Cuban scent smacks of tobacco
IAN STALKER
Does Eduardo Guerra Hernandez’ choice of perfumes make him something of a Cuban chick magnet?
Well, he says that might be the case.
The Cuban tour guide says wearing a perfume called Vegueros — which has a distinctive cigar smell and comes in a container resembling a bunch of stogies — can lead to women in his homeland swooning around the man sporting it.
“Cuban women like the smell,” he reports.
A lot of Cuban men wear Vegueros or a similar product, says Guerra Hernandez, who suspects that Cuba — famed for its cigars — is likely the only country where tobacco-flavoured perfume is easily available.
One American reviewer of Cuban cigar-scented perfumes stated they have a “woody, musky scent,” while a Cuban review said Vegueros “represents the spirit of the workers of the tobacco fields of Pinar del Rio, zealous caretakers of the best tobacco leaf in the world… The Vegueros man is a virile, seductive, adventurous young man who likes to face the challenges of life.”

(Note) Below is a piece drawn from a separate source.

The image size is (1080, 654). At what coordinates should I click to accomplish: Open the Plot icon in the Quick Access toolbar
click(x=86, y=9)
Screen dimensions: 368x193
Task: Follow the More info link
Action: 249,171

Vegueros — also the name of a line of cigars — and similar brands can be found in stores in the Varadero area, a mainstay of Cuban tourism.
Not all visiting foreign women are as taken with Vegueros as Cuban women apparently are, with two women in a Canadian tourism delegation that visited the tobacco community of San Juan y Martinez — found in the heart of Cuban tobacco country — and were exposed to the perfume while there saying they were less than wowed, with Sam Ion stating it “affected me negatively and that’s weird because I’m a smoker.”
Isabelle Chagnon in turn found it “too strong.”
Fellow group member Steve Gillick jokingly speculated use of the tobacco-themed product might lead to users becoming “addicted to the perfume.”
Guerra Hernandez acknowledges he isn’t a hardcore cigar smoker but does like to light one up when he’s “very happy and when I’m drinking and dancing.”
And he says even if some foreigners may find the Vegueros scent somewhat overpowering, it does catch their attention.
“They think it’s funny,” he reports of tourist reactions.